Task directions: Copy the records below exactly, starting at the line that contains "Switch to the Project section" and ending at the line that contains "The image size is (1024, 576)."; leave out any pictures.
** Records for this task follows **
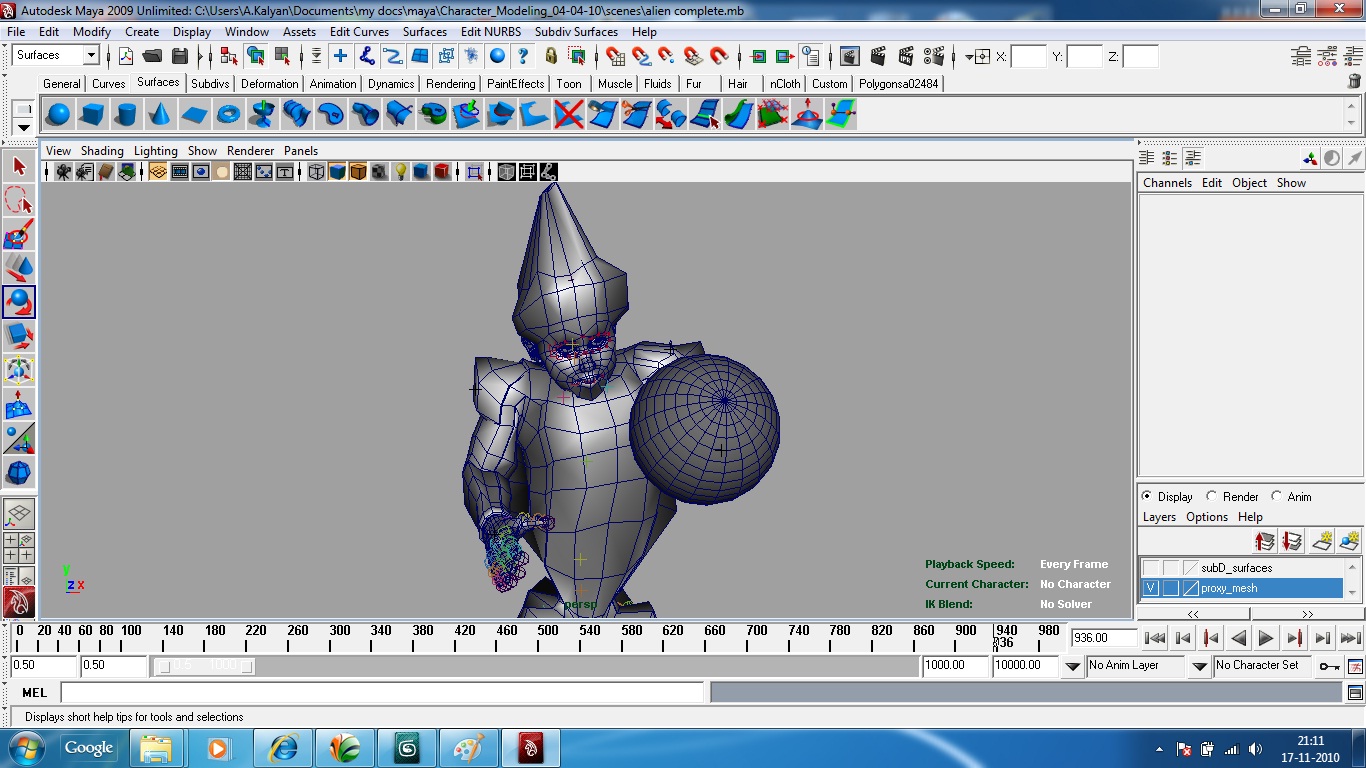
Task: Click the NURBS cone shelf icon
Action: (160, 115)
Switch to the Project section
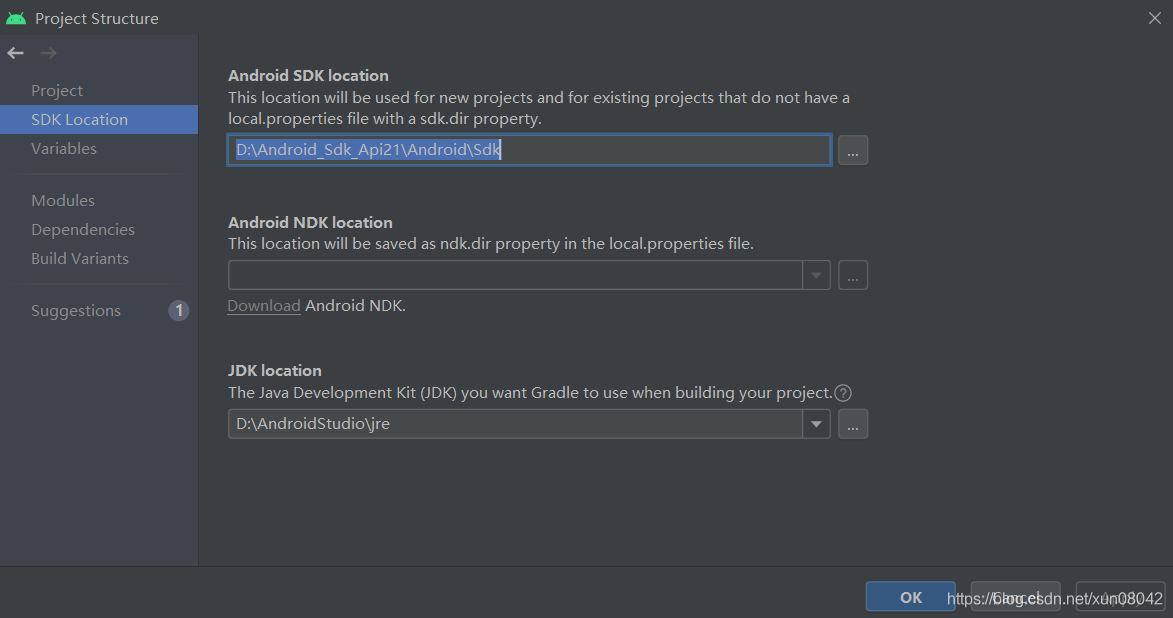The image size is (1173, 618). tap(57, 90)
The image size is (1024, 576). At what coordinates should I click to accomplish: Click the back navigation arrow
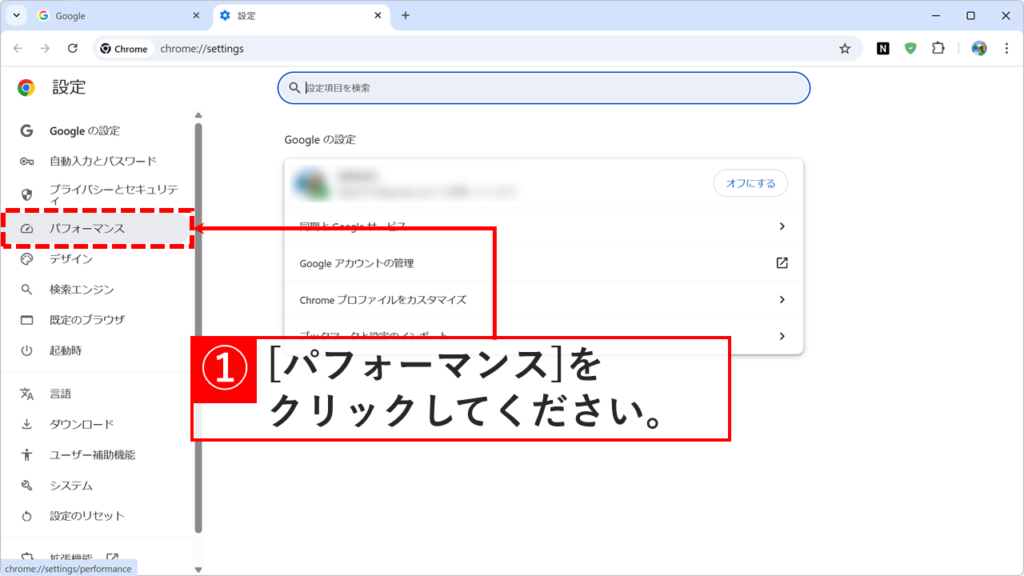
** End of Records for this task **
** Records for this task follows **
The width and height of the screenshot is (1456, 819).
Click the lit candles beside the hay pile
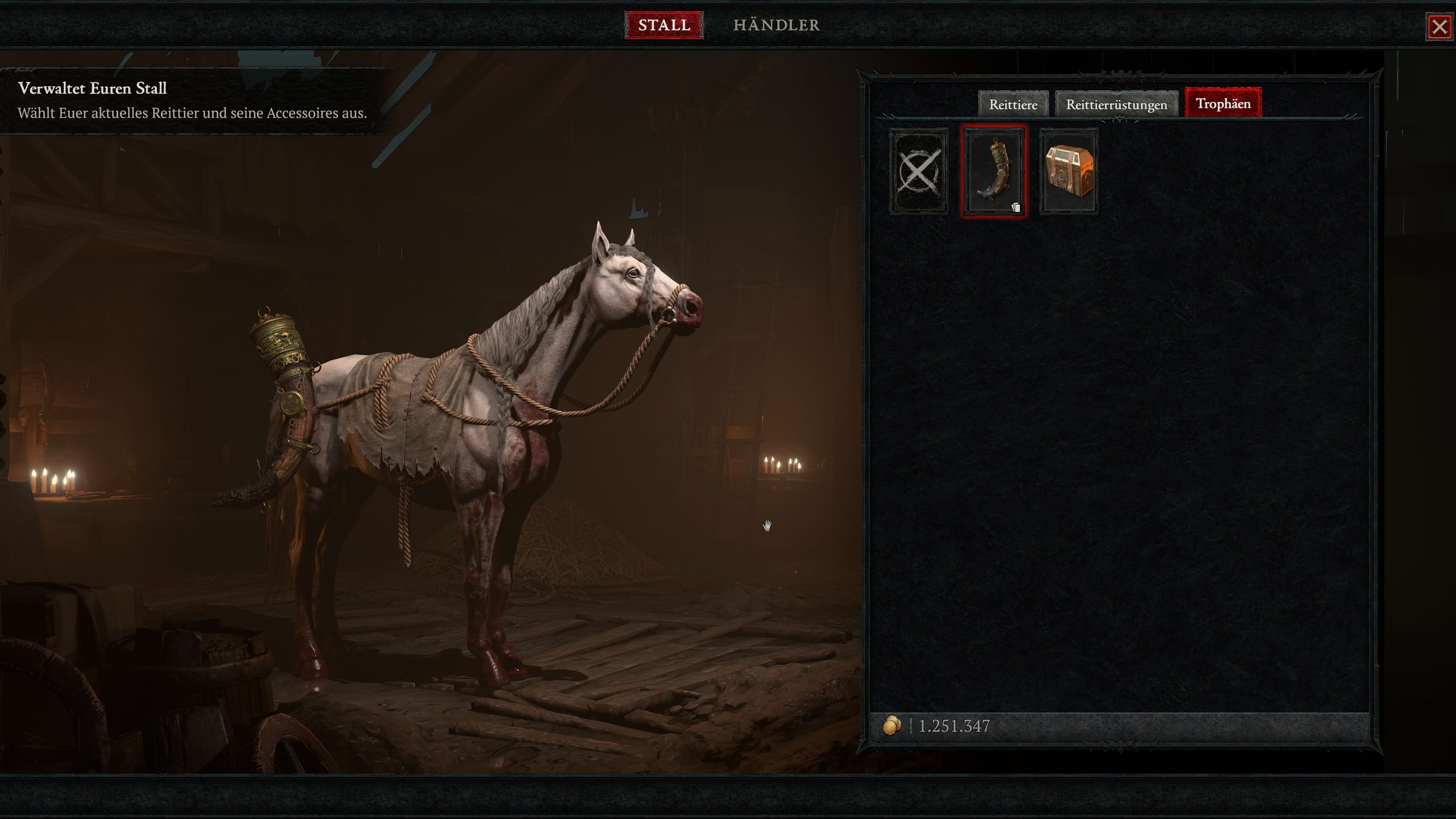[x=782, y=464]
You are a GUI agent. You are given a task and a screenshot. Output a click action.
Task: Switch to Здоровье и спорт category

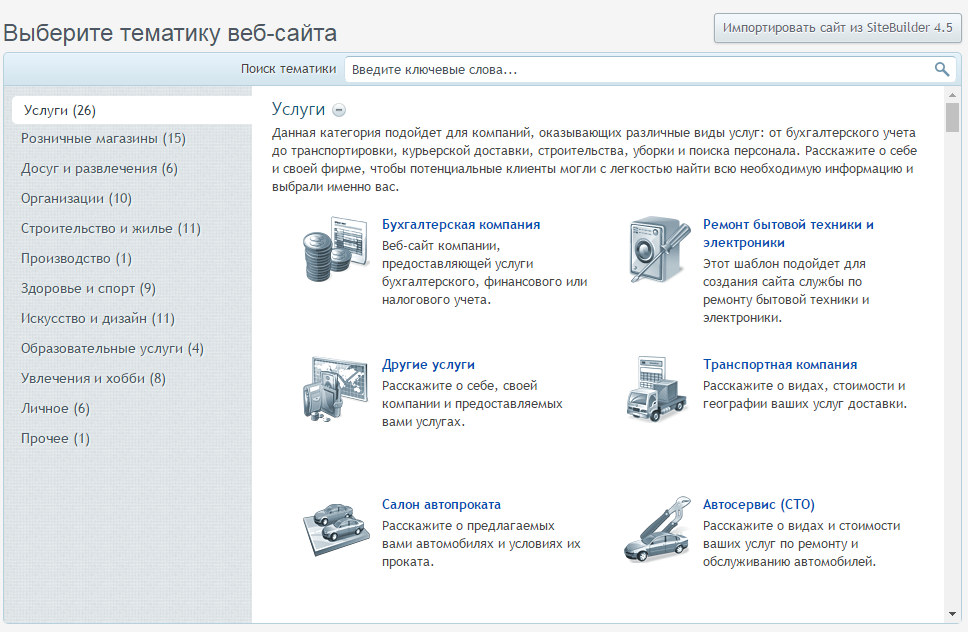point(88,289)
** End of Records for this task **
** Records for this task follows **
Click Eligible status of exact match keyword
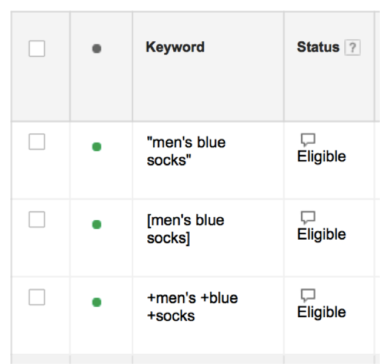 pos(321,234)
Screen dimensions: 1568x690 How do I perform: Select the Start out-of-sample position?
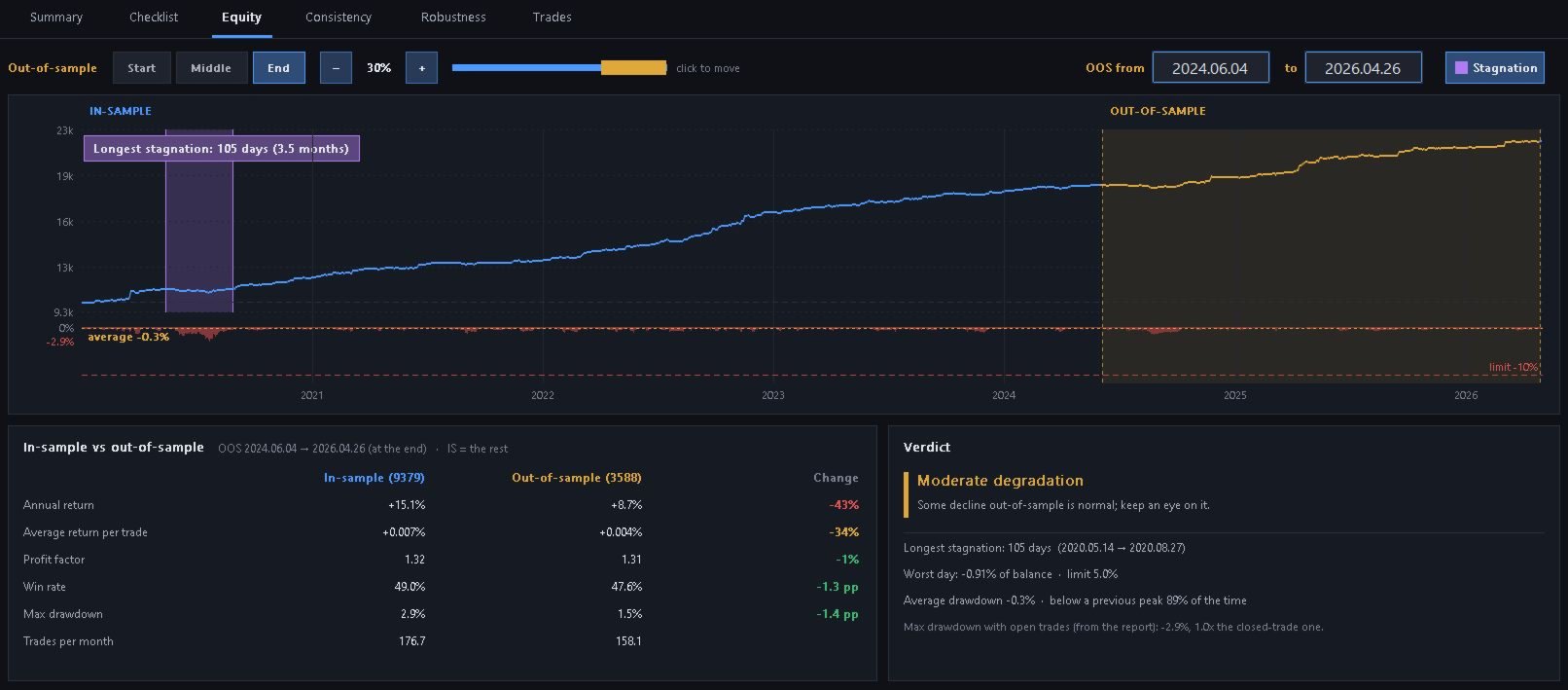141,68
** End of Records for this task **
Exercise response:
Switch to the Project section
The image size is (1173, 618). tap(57, 90)
The image size is (1024, 576). At what coordinates should I click to accomplish: Click the back navigation arrow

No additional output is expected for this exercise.